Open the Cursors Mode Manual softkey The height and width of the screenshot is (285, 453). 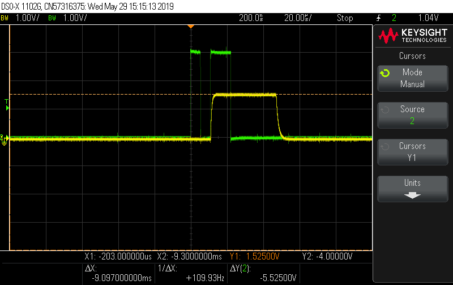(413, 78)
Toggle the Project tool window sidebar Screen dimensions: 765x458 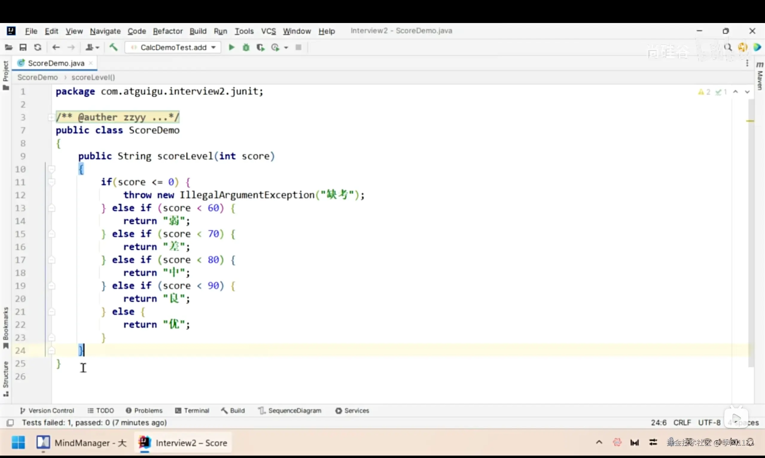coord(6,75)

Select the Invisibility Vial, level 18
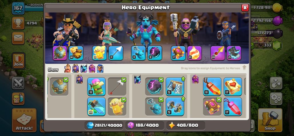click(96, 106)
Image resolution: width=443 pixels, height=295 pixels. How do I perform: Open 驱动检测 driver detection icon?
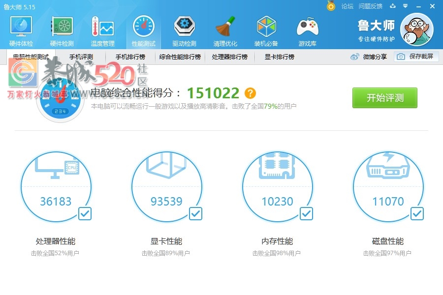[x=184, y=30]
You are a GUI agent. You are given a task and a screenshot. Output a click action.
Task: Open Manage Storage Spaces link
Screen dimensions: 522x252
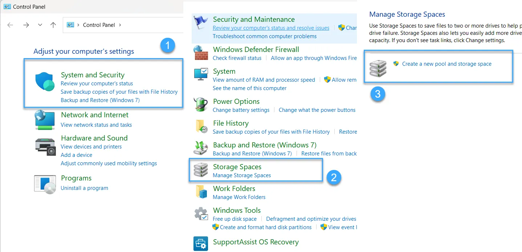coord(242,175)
※ ※ ※
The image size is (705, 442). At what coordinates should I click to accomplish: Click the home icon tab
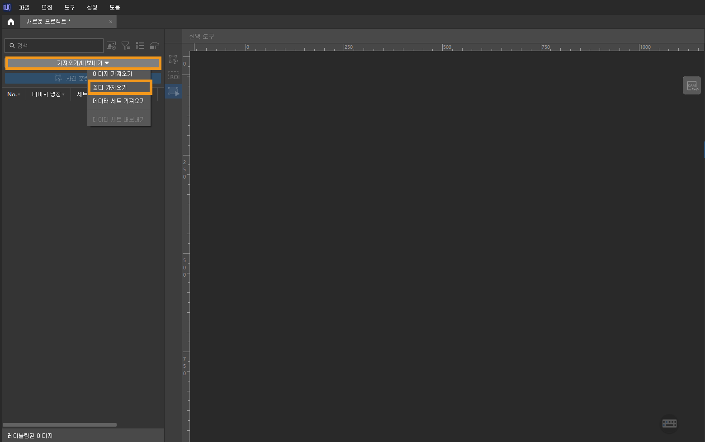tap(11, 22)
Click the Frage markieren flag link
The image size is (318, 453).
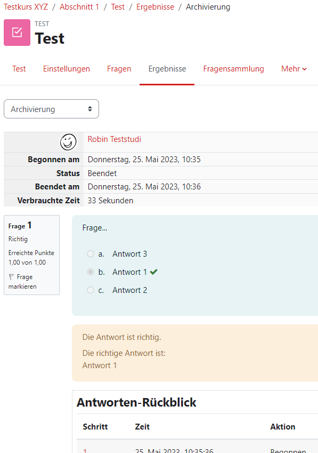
※ ※ ※
--- Aufgabenstellung ---
Listen Sie jede Zeile des Materials unverändert auf, in der die Zeichenfolge „link“ vorkommt. Groß- und Kleinschreibung ist dabei zu beachten.

--- Ihre Antwort ---
Task: Open Manage Storage Spaces link
Click the Frage markieren flag link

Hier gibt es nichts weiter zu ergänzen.